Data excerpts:
*** Block opens ***
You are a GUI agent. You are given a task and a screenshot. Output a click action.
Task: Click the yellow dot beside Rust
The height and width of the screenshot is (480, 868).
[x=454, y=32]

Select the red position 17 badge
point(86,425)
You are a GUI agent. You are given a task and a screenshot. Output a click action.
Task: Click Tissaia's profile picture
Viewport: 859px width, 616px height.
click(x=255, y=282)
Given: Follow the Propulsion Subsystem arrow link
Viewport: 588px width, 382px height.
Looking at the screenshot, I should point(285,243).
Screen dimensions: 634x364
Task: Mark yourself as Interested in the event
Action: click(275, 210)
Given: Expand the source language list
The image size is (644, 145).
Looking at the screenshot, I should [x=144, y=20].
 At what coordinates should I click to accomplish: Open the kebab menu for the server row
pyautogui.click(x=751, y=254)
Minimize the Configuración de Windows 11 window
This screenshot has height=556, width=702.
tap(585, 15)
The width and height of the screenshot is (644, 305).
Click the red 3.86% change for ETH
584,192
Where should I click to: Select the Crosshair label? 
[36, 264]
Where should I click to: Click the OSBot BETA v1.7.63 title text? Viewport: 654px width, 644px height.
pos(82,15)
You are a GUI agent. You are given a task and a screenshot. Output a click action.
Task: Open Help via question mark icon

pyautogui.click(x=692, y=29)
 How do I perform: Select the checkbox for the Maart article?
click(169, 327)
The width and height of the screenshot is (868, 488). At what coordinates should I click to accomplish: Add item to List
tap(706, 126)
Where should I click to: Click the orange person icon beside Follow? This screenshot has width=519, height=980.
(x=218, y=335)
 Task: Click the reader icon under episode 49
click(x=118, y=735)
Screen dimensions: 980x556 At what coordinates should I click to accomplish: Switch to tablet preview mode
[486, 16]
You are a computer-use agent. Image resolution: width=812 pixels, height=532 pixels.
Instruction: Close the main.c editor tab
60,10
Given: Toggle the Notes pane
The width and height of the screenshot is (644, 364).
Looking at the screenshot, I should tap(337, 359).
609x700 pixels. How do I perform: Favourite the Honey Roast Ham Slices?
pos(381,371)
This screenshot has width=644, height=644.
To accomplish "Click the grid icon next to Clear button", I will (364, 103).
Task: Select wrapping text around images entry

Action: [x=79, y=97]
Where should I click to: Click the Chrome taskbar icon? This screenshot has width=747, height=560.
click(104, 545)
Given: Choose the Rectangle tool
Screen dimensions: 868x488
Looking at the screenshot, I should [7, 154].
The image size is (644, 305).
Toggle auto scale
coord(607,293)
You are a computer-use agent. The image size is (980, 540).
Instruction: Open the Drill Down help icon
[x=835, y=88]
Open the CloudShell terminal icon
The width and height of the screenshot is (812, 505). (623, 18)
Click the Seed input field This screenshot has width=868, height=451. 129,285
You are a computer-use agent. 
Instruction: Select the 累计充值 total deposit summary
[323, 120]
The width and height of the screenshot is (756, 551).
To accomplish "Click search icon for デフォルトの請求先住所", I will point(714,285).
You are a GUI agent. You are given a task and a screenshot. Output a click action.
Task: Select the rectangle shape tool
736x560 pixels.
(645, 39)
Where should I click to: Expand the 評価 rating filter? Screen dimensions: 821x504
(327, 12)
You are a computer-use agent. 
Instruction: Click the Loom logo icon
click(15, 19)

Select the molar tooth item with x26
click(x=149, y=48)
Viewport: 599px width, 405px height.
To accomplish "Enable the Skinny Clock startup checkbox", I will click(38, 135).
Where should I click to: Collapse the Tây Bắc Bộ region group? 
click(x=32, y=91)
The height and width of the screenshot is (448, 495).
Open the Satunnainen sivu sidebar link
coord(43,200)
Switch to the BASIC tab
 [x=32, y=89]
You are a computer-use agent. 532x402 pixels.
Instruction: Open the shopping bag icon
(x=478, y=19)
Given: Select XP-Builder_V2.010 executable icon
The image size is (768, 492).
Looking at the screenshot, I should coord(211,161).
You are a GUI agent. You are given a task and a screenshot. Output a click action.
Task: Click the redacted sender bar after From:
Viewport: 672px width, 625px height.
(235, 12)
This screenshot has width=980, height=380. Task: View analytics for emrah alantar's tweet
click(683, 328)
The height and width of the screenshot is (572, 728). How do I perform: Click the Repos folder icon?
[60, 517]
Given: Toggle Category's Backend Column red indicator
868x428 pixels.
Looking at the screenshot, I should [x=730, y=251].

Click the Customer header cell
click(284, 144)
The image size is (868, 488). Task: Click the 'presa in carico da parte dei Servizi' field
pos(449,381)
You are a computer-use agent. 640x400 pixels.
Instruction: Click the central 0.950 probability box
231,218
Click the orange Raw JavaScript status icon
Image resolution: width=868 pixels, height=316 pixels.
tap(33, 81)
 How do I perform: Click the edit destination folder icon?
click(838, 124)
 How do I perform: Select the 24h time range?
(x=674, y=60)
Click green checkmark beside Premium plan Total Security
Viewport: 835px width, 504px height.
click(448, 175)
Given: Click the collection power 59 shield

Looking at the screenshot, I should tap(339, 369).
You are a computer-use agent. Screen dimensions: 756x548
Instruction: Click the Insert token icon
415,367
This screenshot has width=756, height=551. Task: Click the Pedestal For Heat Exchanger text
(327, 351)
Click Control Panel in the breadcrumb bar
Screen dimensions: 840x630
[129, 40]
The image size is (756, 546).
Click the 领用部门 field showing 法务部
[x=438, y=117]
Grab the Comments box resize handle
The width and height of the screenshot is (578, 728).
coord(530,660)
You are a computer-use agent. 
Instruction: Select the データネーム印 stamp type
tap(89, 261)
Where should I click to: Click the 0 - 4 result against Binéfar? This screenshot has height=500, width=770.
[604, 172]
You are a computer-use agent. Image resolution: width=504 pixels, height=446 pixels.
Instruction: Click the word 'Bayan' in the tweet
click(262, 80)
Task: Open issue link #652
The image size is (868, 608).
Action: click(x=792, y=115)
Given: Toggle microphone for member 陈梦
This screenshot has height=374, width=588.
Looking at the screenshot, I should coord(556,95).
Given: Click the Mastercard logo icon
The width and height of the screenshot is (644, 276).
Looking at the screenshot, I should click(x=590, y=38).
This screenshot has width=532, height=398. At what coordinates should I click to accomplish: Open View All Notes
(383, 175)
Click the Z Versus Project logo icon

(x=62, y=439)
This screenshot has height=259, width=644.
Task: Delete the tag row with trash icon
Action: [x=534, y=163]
*** Block closes ***
◆ **TASK DETAILS**
Each entry above needs to be duplicated exactly.

◆ **WRITTEN REPLY**
You are a GUI agent. You are given a task and a screenshot. Output a click action.
Task: Click the yellow dot beside Rust
The height and width of the screenshot is (480, 868).
[x=454, y=32]

Select the red position 17 badge
point(86,425)
You are a GUI agent. You are given a task and a screenshot. Output a click action.
Task: Click Tissaia's profile picture
Viewport: 859px width, 616px height.
click(x=255, y=282)
Given: Follow the Propulsion Subsystem arrow link
Viewport: 588px width, 382px height.
Looking at the screenshot, I should point(285,243).
Screen dimensions: 634x364
Task: Mark yourself as Interested in the event
Action: click(275, 210)
Given: Expand the source language list
The image size is (644, 145).
Looking at the screenshot, I should [x=144, y=20].
 At what coordinates should I click to accomplish: Open the kebab menu for the server row
pyautogui.click(x=751, y=254)
Minimize the Configuración de Windows 11 window
This screenshot has height=556, width=702.
tap(585, 15)
The width and height of the screenshot is (644, 305).
Click the red 3.86% change for ETH
584,192
Where should I click to: Select the Crosshair label? 
[36, 264]
Where should I click to: Click the OSBot BETA v1.7.63 title text? Viewport: 654px width, 644px height.
pos(82,15)
You are a GUI agent. You are given a task and a screenshot. Output a click action.
Task: Open Help via question mark icon

pyautogui.click(x=692, y=29)
 How do I perform: Select the checkbox for the Maart article?
click(169, 327)
The width and height of the screenshot is (868, 488). At what coordinates should I click to accomplish: Add item to List
tap(706, 126)
Where should I click to: Click the orange person icon beside Follow? This screenshot has width=519, height=980.
(x=218, y=335)
 Task: Click the reader icon under episode 49
click(x=118, y=735)
Screen dimensions: 980x556 At what coordinates should I click to accomplish: Switch to tablet preview mode
[486, 16]
You are a computer-use agent. Image resolution: width=812 pixels, height=532 pixels.
Instruction: Close the main.c editor tab
60,10
Given: Toggle the Notes pane
The width and height of the screenshot is (644, 364).
Looking at the screenshot, I should tap(337, 359).
609x700 pixels. How do I perform: Favourite the Honey Roast Ham Slices?
pos(381,371)
This screenshot has width=644, height=644.
To accomplish "Click the grid icon next to Clear button", I will (364, 103).
Task: Select wrapping text around images entry

Action: [x=79, y=97]
Where should I click to: Click the Chrome taskbar icon? This screenshot has width=747, height=560.
click(104, 545)
Given: Choose the Rectangle tool
Screen dimensions: 868x488
Looking at the screenshot, I should [7, 154].
The image size is (644, 305).
Toggle auto scale
coord(607,293)
You are a computer-use agent. The image size is (980, 540).
Instruction: Open the Drill Down help icon
[x=835, y=88]
Open the CloudShell terminal icon
The width and height of the screenshot is (812, 505). (623, 18)
Click the Seed input field This screenshot has width=868, height=451. 129,285
You are a computer-use agent. 
Instruction: Select the 累计充值 total deposit summary
[323, 120]
The width and height of the screenshot is (756, 551).
To accomplish "Click search icon for デフォルトの請求先住所", I will point(714,285).
You are a GUI agent. You are given a task and a screenshot. Output a click action.
Task: Select the rectangle shape tool
736x560 pixels.
(645, 39)
Where should I click to: Expand the 評価 rating filter? Screen dimensions: 821x504
(327, 12)
You are a computer-use agent. 
Instruction: Click the Loom logo icon
click(15, 19)

Select the molar tooth item with x26
click(x=149, y=48)
Viewport: 599px width, 405px height.
To accomplish "Enable the Skinny Clock startup checkbox", I will click(38, 135).
Where should I click to: Collapse the Tây Bắc Bộ region group? 
click(x=32, y=91)
The height and width of the screenshot is (448, 495).
Open the Satunnainen sivu sidebar link
coord(43,200)
Switch to the BASIC tab
 [x=32, y=89]
You are a computer-use agent. 532x402 pixels.
Instruction: Open the shopping bag icon
(x=478, y=19)
Given: Select XP-Builder_V2.010 executable icon
The image size is (768, 492).
Looking at the screenshot, I should coord(211,161).
You are a GUI agent. You are given a task and a screenshot. Output a click action.
Task: Click the redacted sender bar after From:
Viewport: 672px width, 625px height.
(235, 12)
This screenshot has width=980, height=380. Task: View analytics for emrah alantar's tweet
click(683, 328)
The height and width of the screenshot is (572, 728). How do I perform: Click the Repos folder icon?
[60, 517]
Given: Toggle Category's Backend Column red indicator
868x428 pixels.
Looking at the screenshot, I should [x=730, y=251].

Click the Customer header cell
click(284, 144)
The image size is (868, 488). Task: Click the 'presa in carico da parte dei Servizi' field
pos(449,381)
You are a computer-use agent. 640x400 pixels.
Instruction: Click the central 0.950 probability box
231,218
Click the orange Raw JavaScript status icon
Image resolution: width=868 pixels, height=316 pixels.
tap(33, 81)
 How do I perform: Click the edit destination folder icon?
click(838, 124)
 How do I perform: Select the 24h time range?
(x=674, y=60)
Click green checkmark beside Premium plan Total Security
Viewport: 835px width, 504px height.
click(448, 175)
Given: Click the collection power 59 shield

Looking at the screenshot, I should tap(339, 369).
You are a computer-use agent. Screen dimensions: 756x548
Instruction: Click the Insert token icon
415,367
This screenshot has width=756, height=551. Task: Click the Pedestal For Heat Exchanger text
(327, 351)
Click Control Panel in the breadcrumb bar
Screen dimensions: 840x630
[129, 40]
The image size is (756, 546).
Click the 领用部门 field showing 法务部
[x=438, y=117]
Grab the Comments box resize handle
The width and height of the screenshot is (578, 728).
coord(530,660)
You are a computer-use agent. 
Instruction: Select the データネーム印 stamp type
tap(89, 261)
Where should I click to: Click the 0 - 4 result against Binéfar? This screenshot has height=500, width=770.
[604, 172]
You are a computer-use agent. Image resolution: width=504 pixels, height=446 pixels.
Instruction: Click the word 'Bayan' in the tweet
click(262, 80)
Task: Open issue link #652
The image size is (868, 608).
Action: click(x=792, y=115)
Given: Toggle microphone for member 陈梦
This screenshot has height=374, width=588.
Looking at the screenshot, I should coord(556,95).
Given: Click the Mastercard logo icon
The width and height of the screenshot is (644, 276).
Looking at the screenshot, I should click(x=590, y=38).
This screenshot has width=532, height=398. At what coordinates should I click to accomplish: Open View All Notes
(383, 175)
Click the Z Versus Project logo icon

(x=62, y=439)
This screenshot has height=259, width=644.
Task: Delete the tag row with trash icon
Action: [x=534, y=163]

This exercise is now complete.